A sense of being overwhelmed
My sense of capacity: what I can do, or be expected to do
A sense of identity

What I haven't yet thought through: how does one go about getting that balance?

Between taking time to grieve and getting on with what needs to be done
Between working hard and renewing myself
Between getting things done and letting the beautiful happen

Even as I type this, my favorite little boy has crawled up into my lap and is ready to spend time with me again.

Days off with him: sum total of my to-do list: BE with Landon.  Somehow, that never feels too lazy.

Sunday, December 4, 2011

Here They Come to Save the Day

The snow falls.  For so many people, it is magical and beautiful, heralding outdoor fun or a reason to light a fire in the fireplace and cozy up with quilts and good books.

For me, it ushers in a new season of tension headaches, teeth grinding, and moments where I forget to breathe.  Because this California-raised girl is no snow driver.  And I certainly don't cherish the hours I spend with the road warriors on slippery roads, all of whom are in various states of reckless urgency about arriving on time.

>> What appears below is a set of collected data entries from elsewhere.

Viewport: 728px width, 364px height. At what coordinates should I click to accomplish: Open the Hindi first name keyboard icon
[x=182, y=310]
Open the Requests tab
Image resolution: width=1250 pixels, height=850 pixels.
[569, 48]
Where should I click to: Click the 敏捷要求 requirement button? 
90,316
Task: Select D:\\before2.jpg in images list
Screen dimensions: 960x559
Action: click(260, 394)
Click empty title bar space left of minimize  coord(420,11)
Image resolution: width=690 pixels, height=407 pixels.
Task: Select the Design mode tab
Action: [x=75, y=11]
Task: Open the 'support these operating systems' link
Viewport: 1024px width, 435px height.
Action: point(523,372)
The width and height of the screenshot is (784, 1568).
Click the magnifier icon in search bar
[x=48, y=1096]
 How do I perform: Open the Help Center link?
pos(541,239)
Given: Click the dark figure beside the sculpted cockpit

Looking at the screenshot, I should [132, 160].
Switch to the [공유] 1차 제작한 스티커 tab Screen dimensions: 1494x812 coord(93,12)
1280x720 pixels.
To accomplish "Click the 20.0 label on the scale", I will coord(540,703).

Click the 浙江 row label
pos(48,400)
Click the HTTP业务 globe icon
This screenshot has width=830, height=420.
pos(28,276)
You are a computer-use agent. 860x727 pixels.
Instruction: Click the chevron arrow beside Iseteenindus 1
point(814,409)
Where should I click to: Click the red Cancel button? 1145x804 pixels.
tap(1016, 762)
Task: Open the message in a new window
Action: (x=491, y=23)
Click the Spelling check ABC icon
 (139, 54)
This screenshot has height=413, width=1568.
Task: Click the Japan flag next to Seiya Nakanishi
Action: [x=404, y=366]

This weekend, on the way to work, as I was about to merge onto a snow-packed busy road, it seemed I could have cued up the movie music as a caravan of snowplows came around a curve and were going to blaze a trail.

Knights in painted orange, I am so grateful to see you, I almost forget to turn when you don't.

Your early-morning rounds are the biggest reason I'm not stuck in a gutter just blocks from my house.

Because even on a Saturday, we still have places we need to be.  On time.